→ WHAT IS ASKED:
1/ Can you sum up the forum post about the validation dataloader error in two sentences?
2/ Continue the forum post about the validation dataloader error from its last line.

→ TEXT SEGMENT:
____________________

I cannot get the validation dataloader to work though. For the training I just commented out that line. But I need it for the evaluation script. This is the error I get:

Traceback (most recent call last):
  File "eval_depth.py", line 98, in <module>
    evaluator.evaluate()
  File "eval_depth.py", line 26, in evaluate
    scores, ratios, images = self._run_depth_validation(self.val_num_log_images)
  File "/home/diogene/Documents/Alexandra/SGDepth-master/harness.py", line 317, in _run_depth_validation
    for batch in self.depth_validation_loader:
  File "/home/diogene/Documents/Alexandra/SGDepth-master/loaders/__init__.py", line 39, in __iter__
    for batch in loader:
  File "/home/diogene/anaconda3/envs/torch_110/lib/python3.7/site-packages/torch/utils/data/dataloader.py", line 582, in __next__
    return self._process_next_batch(batch)
  File "/home/diogene/anaconda3/envs/torch_110/lib/python3.7/site-packages/torch/utils/data/dataloader.py", line 608, in _process_next_batch
    raise batch.exc_type(batch.exc_msg)
TypeError: Traceback (most recent call last):
  File "/home/diogene/anaconda3/envs/torch_110/lib/python3.7/site-packages/PIL/Image.py", line 2649, in fromarray
    mode, rawmode = _fromarray_typemap[typekey]
KeyError: ((1, 1, 3), '<f8')

During handling of the above exception, another exception occurred:

Traceback (most recent call last):
  File "/home/diogene/anaconda3/envs/torch_110/lib/python3.7/site-packages/torch/utils/data/_utils/worker.py", line 99, in _worker_loop
    samples = collate_fn([dataset[i] for i in batch_indices])
  File "/home/diogene/anaconda3/envs/torch_110/lib/python3.7/site-packages/torch/utils/data/_utils/worker.py", line 99, in <listcomp>
    samples = collate_fn([dataset[i] for i in batch_indices])
  File "/home/diogene/Documents/Alexandra/SGDepth-master/dataloader/pt_data_loader/basedataset.py", line 183, in __getitem__
    sample = self.data_transforms(sample)
  File "/home/diogene/anaconda3/envs/torch_110/lib/python3.7/site-packages/torchvision/transforms/transforms.py", line 61, in __call__
    img = t(img)
  File "/home/diogene/Documents/Alexandra/SGDepth-master/dataloader/pt_data_loader/mytransforms.py", line 271, in __call__
    sample[key] = pil.fromarray(sample[key])

____________________

→ MATERIAL SHOWN:
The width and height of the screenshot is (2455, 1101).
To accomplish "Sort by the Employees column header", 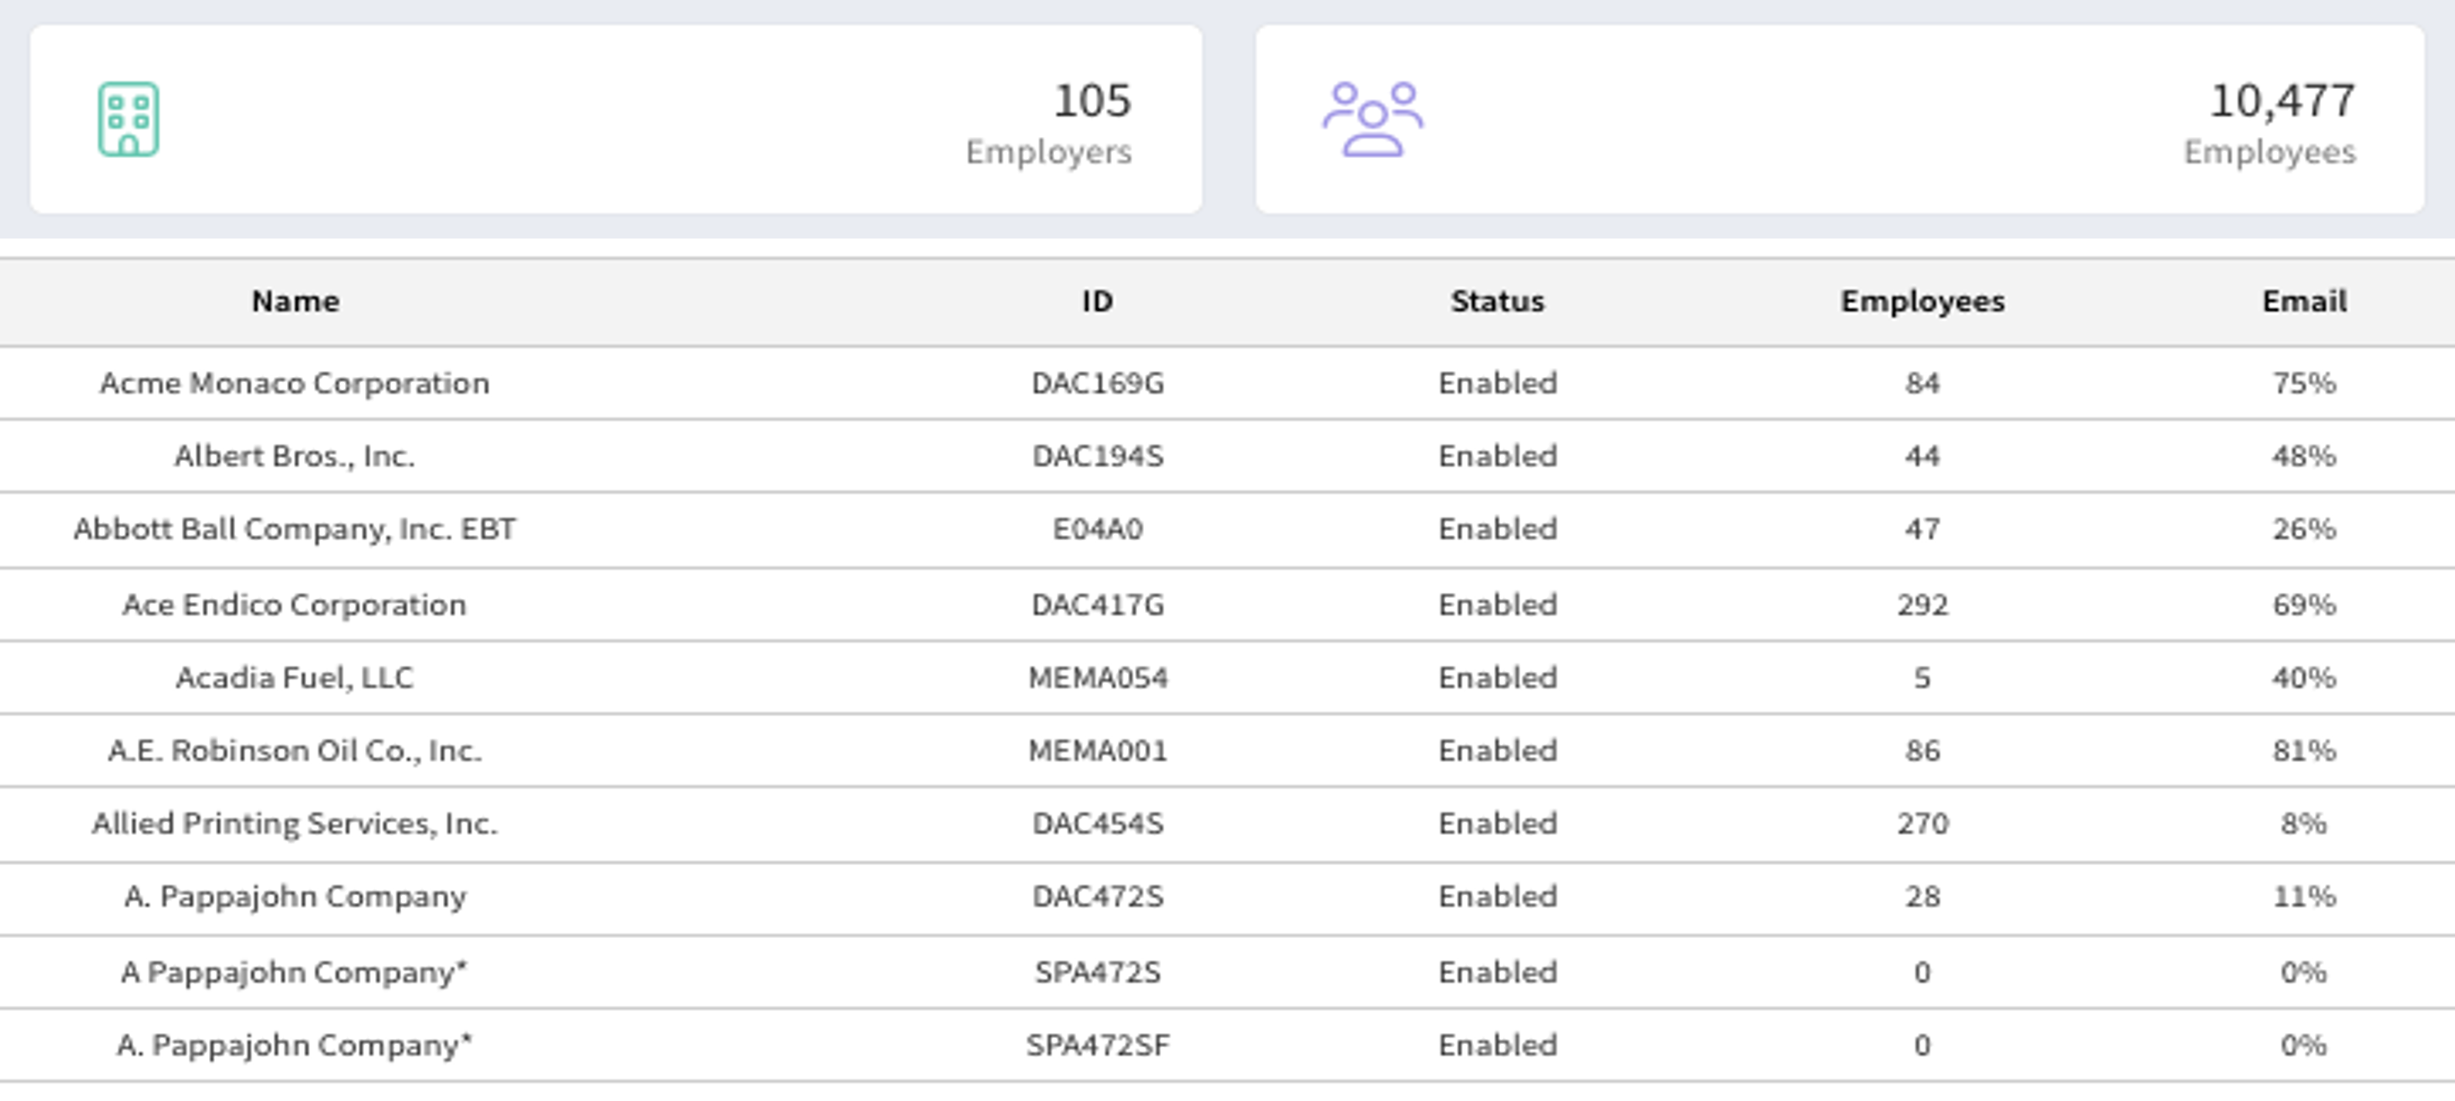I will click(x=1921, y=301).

____________________

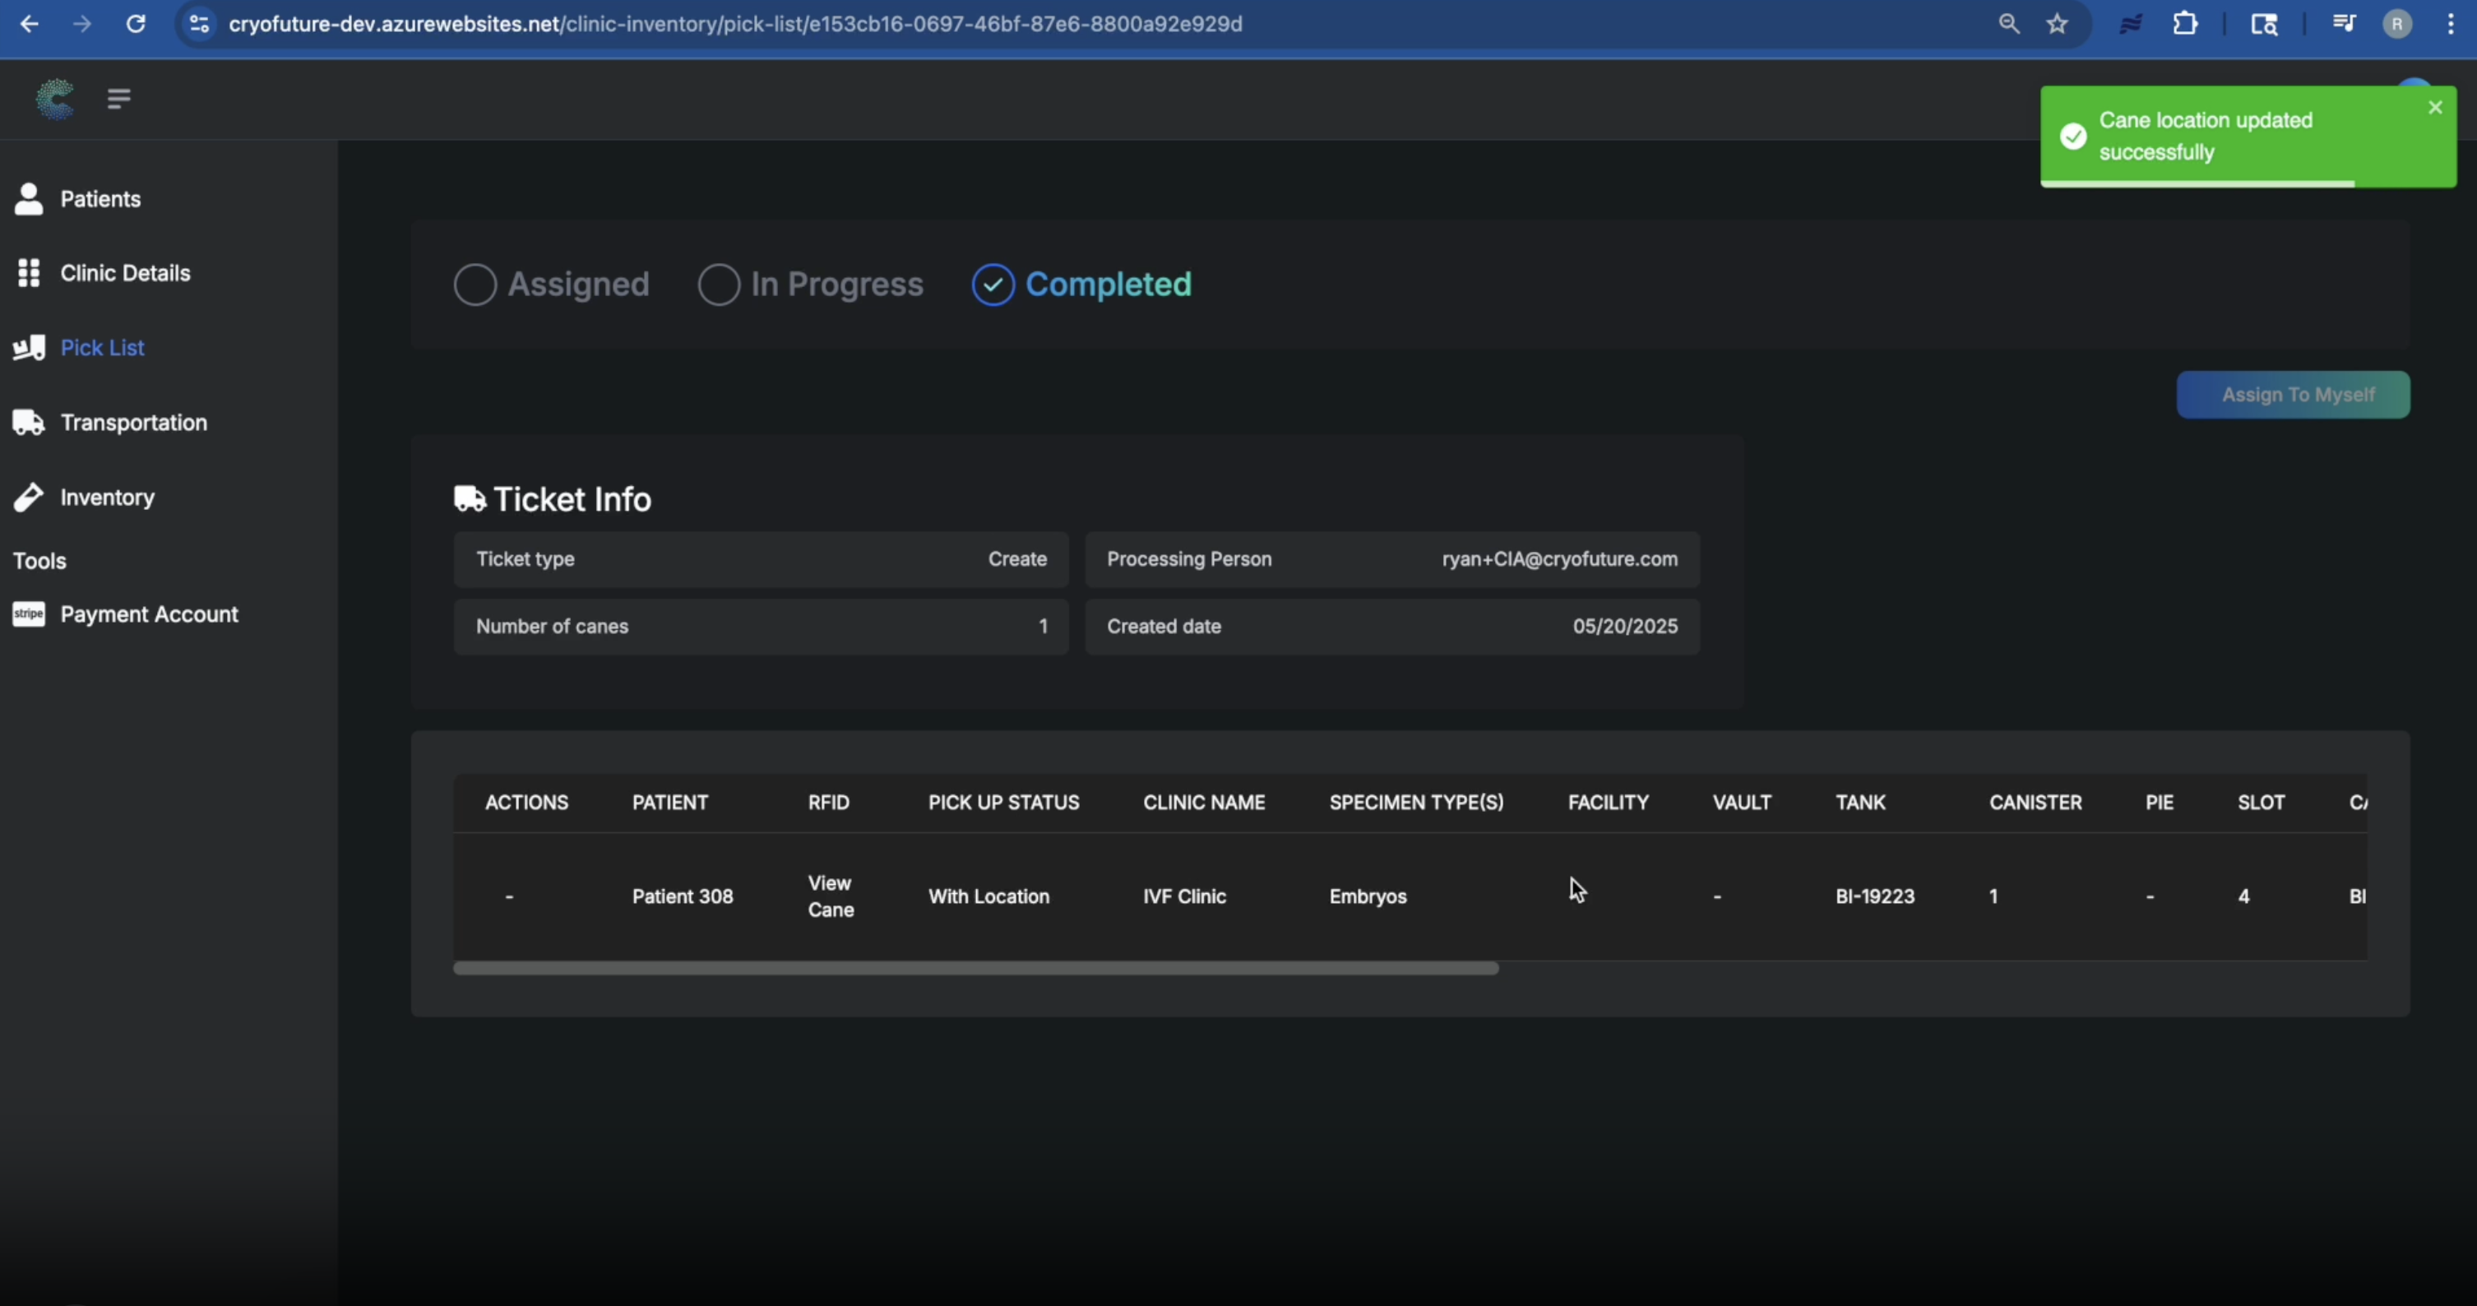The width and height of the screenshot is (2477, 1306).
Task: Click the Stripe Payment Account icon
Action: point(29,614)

____________________

→ PER-TASK OUTPUTS:
1/ The writer cannot get the validation dataloader to work: commenting out that line was enough for training, but the evaluation script needs it. The traceback, triggered while eval_depth.py iterates over the depth validation loader, includes a KeyError ((1, 1, 3), '<f8') raised in PIL's fromarray and a trace through the data transforms that ends at a pil.fromarray call in mytransforms.py.

2/
  File "/home/diogene/anaconda3/envs/torch_110/lib/python3.7/site-packages/PIL/Image.py", line 2651, in fromarray
    raise TypeError("Cannot handle this data type")
TypeError: Cannot handle this data type

And this is the dataloader:

def a2d2_validation(img_height, img_width, batch_size, num_workers):
    """A loader that loads images and depth ground truth for
    depth validation from the a2d2 validation set.
    """

    transforms = [
        tf.CreateScaledImage(True),
        tf.Resize(
            (img_height, img_width),
            image_types=('color', )
        ),
        tf.ConvertDepth(),
        tf.CreateColoraug(),
        tf.ToTensor(),
        tf.NormalizeZeroMean(),
        tf.AddKeyValue('domain', 'a2d2_val_depth'),
        tf.AddKeyValue('validation_mask', 'validation_mask_a2d2'),
        tf.AddKeyValue('validation_clamp', 'validation_clamp_a2d2'),
        tf.AddKeyValue('purposes', ('depth', )),
    ]

    dataset = StandardDataset(
        dataset='a2d2',
        split='andreas_split',
        trainvaltest_split='validation',
        video_mode='mono',
        stereo_mode='mono',
        keys_to_load=('color', 'depth'),
        data_transforms=transforms,
        video_frames=(0, ),
        disable_const_items=True
    )

    loader = DataLoader(
        dataset, batch_size, False,
        num_workers=num_workers, pin_memory=True, drop_last=False
    )

    print(f"  - Can use {len(dataset)} images from the a2d2 (andreas_split) validation set for depth validation",
          flush=True)

    return loader

Could the error be related to the way the gt files are stored? For the a2d2 dataset I created the depth maps from the lidar points and I stored them as .png files with this function:

cv2.imwrite(path, undist_image_front_center), while undist_image_front_center is of type np.uint8.

Thank you!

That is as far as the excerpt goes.